%%

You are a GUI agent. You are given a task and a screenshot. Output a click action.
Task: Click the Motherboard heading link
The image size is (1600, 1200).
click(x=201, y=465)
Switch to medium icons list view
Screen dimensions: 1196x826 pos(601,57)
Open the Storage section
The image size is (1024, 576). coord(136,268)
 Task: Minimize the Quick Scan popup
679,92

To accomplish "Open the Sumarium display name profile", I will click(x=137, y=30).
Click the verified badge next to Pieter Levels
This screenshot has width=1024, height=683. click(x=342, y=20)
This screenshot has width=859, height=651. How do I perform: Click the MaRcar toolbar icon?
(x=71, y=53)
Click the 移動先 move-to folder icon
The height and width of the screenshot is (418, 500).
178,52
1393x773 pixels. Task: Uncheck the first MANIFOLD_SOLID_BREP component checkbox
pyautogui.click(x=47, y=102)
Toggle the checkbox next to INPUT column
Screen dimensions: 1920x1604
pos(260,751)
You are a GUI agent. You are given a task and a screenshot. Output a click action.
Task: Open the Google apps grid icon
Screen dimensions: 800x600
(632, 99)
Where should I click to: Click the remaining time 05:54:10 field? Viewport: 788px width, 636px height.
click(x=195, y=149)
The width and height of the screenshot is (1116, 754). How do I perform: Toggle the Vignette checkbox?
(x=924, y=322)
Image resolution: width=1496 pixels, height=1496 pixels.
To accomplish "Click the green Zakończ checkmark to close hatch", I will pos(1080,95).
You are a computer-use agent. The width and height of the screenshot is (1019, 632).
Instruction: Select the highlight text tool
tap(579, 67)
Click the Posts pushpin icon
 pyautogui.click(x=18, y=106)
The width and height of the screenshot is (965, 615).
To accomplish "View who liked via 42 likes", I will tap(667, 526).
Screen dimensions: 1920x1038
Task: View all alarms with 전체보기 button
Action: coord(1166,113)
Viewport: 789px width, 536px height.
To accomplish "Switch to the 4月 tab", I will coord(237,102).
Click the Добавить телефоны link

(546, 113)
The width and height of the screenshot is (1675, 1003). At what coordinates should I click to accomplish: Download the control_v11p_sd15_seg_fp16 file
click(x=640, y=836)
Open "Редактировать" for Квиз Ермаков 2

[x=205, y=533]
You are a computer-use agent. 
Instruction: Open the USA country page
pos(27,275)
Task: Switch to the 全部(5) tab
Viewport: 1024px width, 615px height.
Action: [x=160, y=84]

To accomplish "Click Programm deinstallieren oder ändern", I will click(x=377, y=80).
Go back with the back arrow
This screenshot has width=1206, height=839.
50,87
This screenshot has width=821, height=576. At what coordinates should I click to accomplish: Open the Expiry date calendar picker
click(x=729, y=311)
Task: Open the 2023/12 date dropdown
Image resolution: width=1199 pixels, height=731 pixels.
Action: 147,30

%%

__DIRECTIONS__:
Wherever a line above contains the string "agent", copy that line.

__SOLUTION FOR THIS PROBLEM__:
You are a GUI agent. You are given a task and a screenshot. Output a click action.
You are a GUI agent. You are given a task and a screenshot. Output a click action.
You are a computer-use agent. The width and height of the screenshot is (1019, 632).
You are a computer-use agent. 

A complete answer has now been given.